Enhancing Professional Development for Higher Education Staff through Micro-Credentials (MicroHEI) is designed to address the long-standing gap in the recognition of professional development for higher education staff, proposing the first standardised framework of micro-credentials awarded specifically to higher education staff.
Started: 2025
Funding: Erasmus+ Key Action 2 – Cooperation Partnerships in Higher Education
Project budget: 400.000,00 €
Length: 3 years
Partners: 6
At a time when higher education institutions are expected to respond quickly to digital transformation, green policies and inclusion agendas, staff skills must evolve just as fast. MicroHEI explores how micro-credentials can become a practical, credible and recognised way to support this evolution across Europe.
Micro-credentials are increasingly valued because they offer focused, flexible and practice-oriented learning aligned with real professional needs and are delivered in short, often online formats that support efficient upskilling and lifelong learning. Yet recognition for higher education staff remains fragmented, particularly for international or non-traditional learning. MicroHEI responds by laying the foundations for a standardised, quality-assured European framework tailored to university academic and administrative staff.

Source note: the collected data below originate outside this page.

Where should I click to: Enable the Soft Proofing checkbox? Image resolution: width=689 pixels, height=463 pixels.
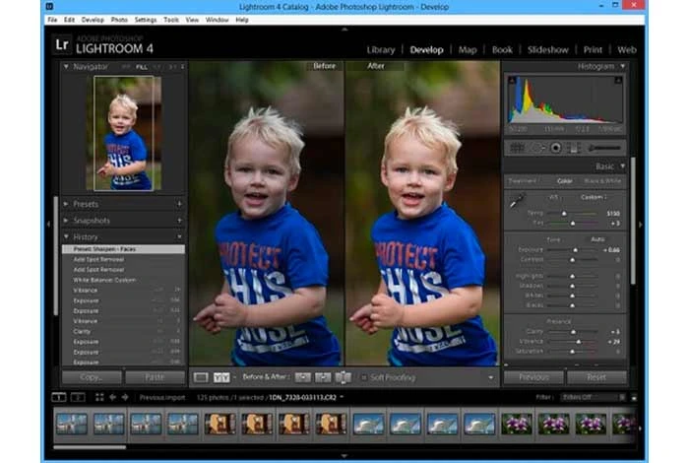pos(363,377)
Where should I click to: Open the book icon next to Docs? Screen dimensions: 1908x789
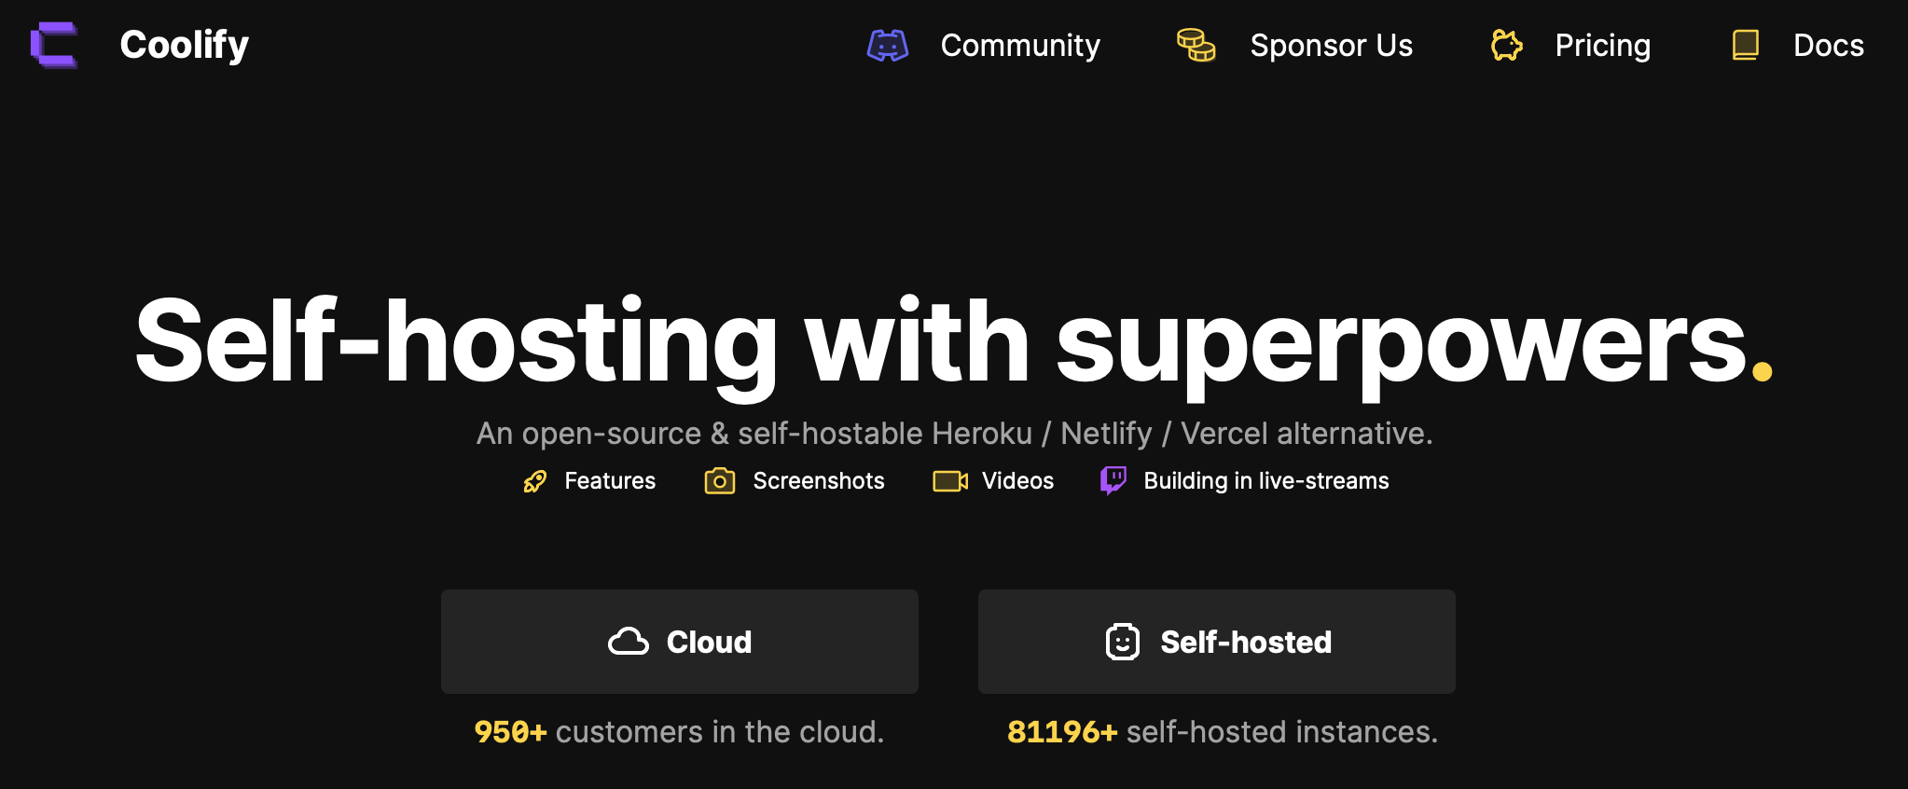pos(1745,44)
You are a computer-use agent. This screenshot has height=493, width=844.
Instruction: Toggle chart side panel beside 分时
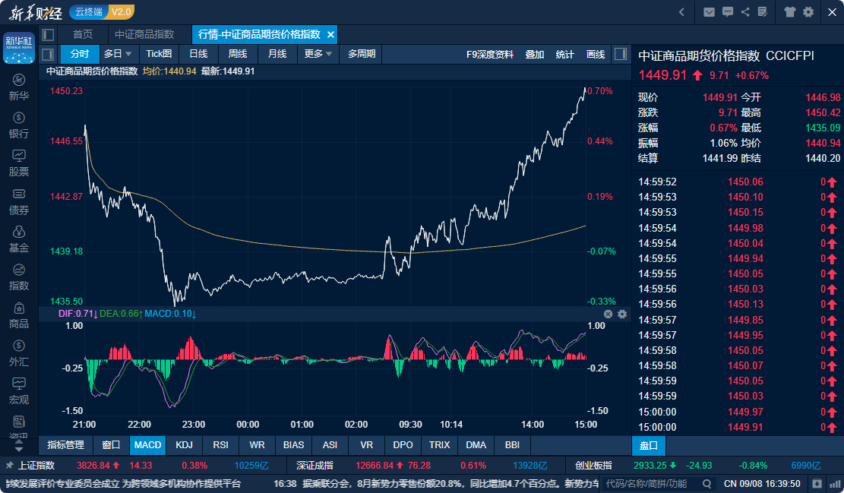click(48, 54)
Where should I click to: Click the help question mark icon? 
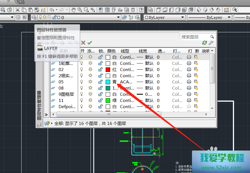[x=142, y=10]
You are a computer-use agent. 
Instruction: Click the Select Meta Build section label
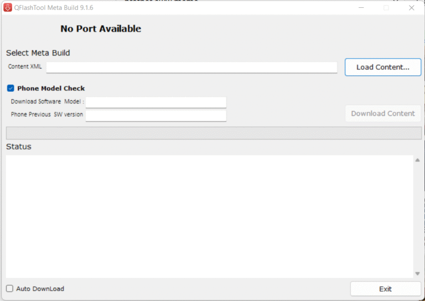[x=38, y=53]

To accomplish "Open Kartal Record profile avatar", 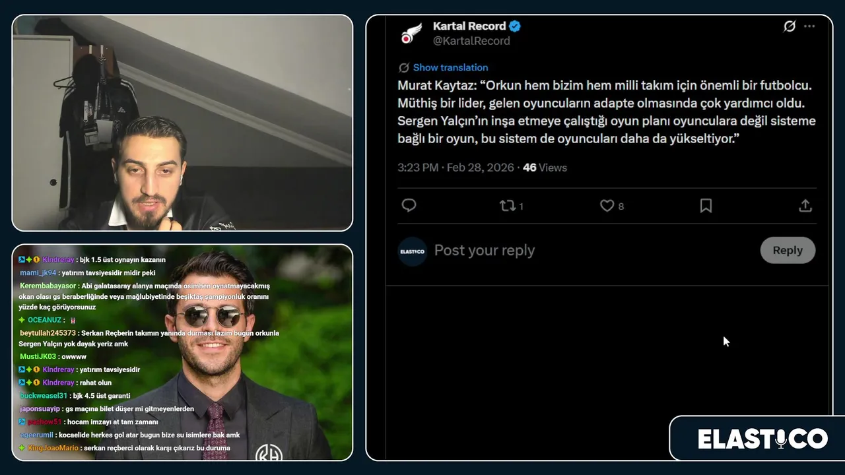I will tap(411, 33).
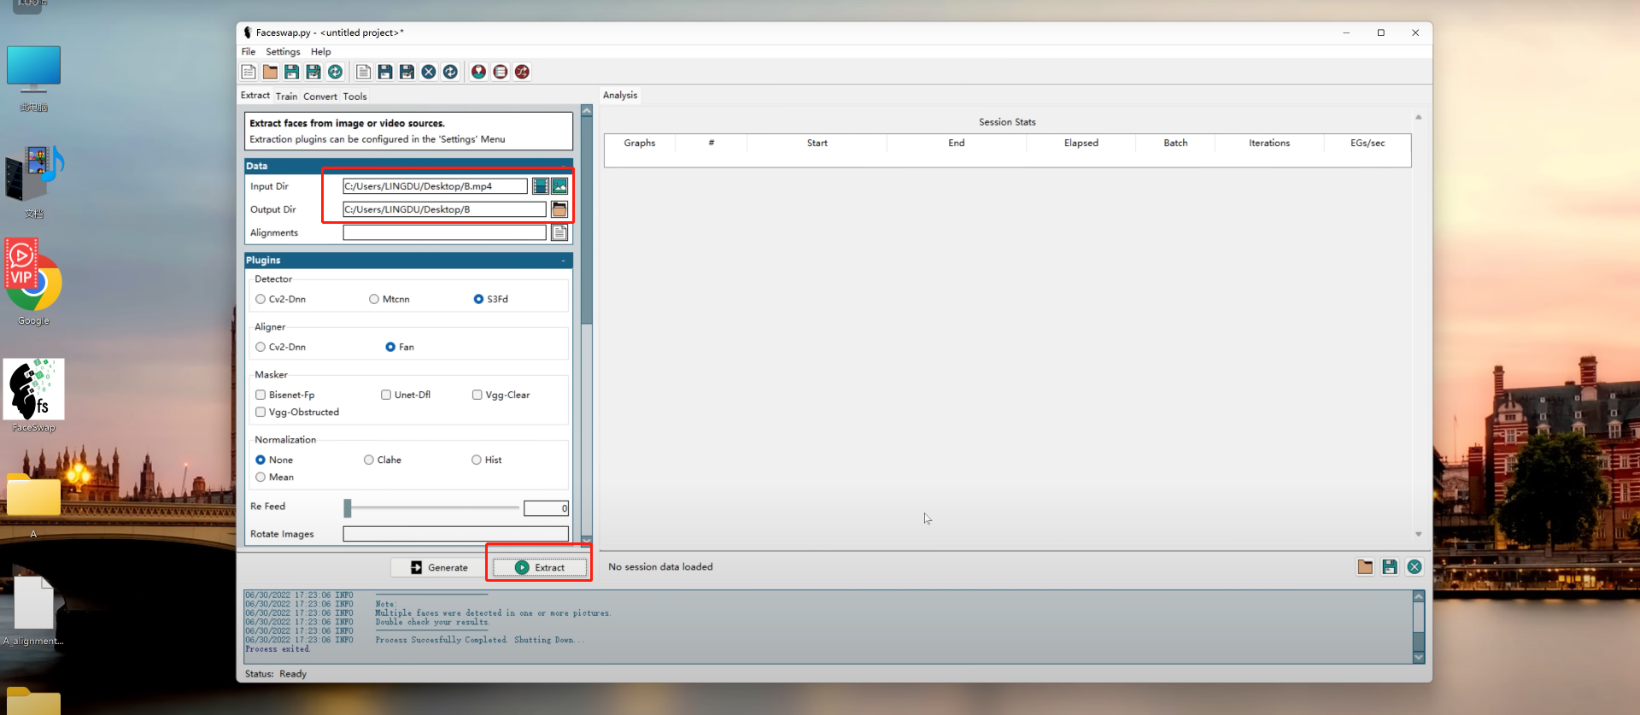Image resolution: width=1640 pixels, height=715 pixels.
Task: Enable the Bisenet-Fp masker checkbox
Action: 261,395
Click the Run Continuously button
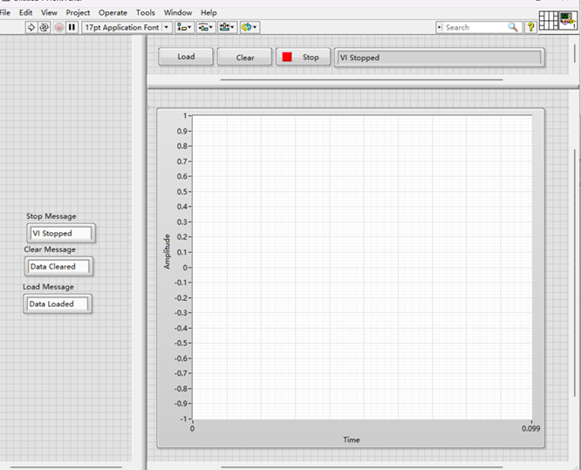 [x=44, y=28]
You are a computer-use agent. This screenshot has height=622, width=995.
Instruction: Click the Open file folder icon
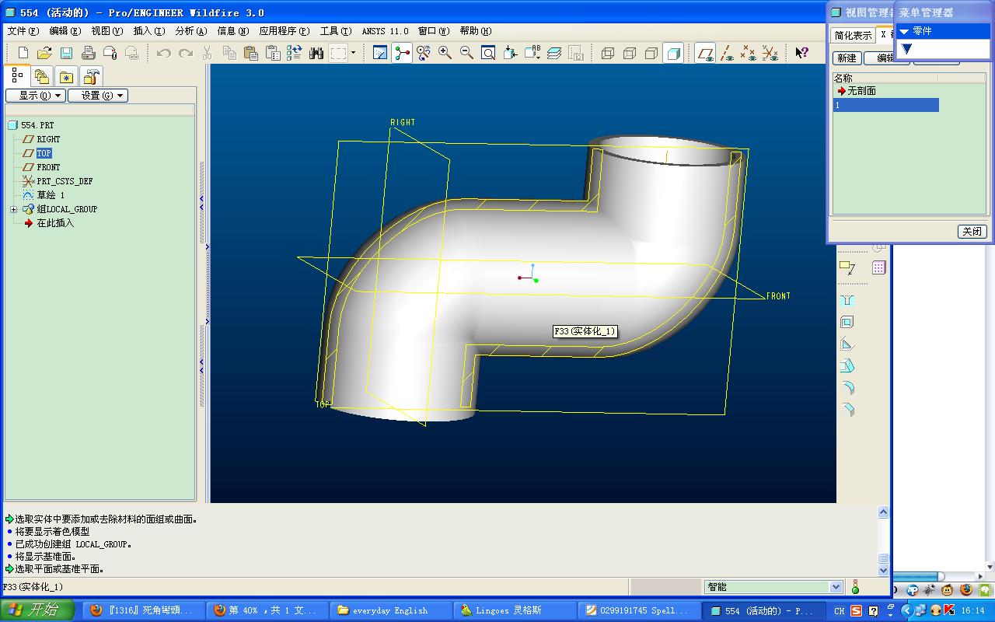point(44,53)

The project focuses on three tightly connected pillars:
- A common framework for micro-credentials: A shared system that sets clear standards for micro-credentials, making it easier for skills and knowledge to be recognised across universities and countries.
- Pilot micro-credentials for staff: The framework is tested through a piloting phase in which 12 short, online courses are run for academic and administrative staff. These courses focus on European priorities and lead to the award of micro-credentials developed within the project.
- A European label and an online observatory: To support long-term recognition, MicroHEI introduces a university micro-credential label, linked to the Europass framework, alongside an online micro-credentials observatory. The latter monitors developments, practices and recognition models across partner countries.
Together, these efforts support the transferability of micro-credentials across institutions, strengthen internationalisation activities and create opportunities for career growth. This is particularly relevant in a context where staff turnover can weaken institutional memory, making structured recognition of staff development a strategic necessity for universities.
Project Partners: University of Vigo (Coordinator), University of Latvia, University of Maribor, University of Porto, University of Zilina, and European University Foundation.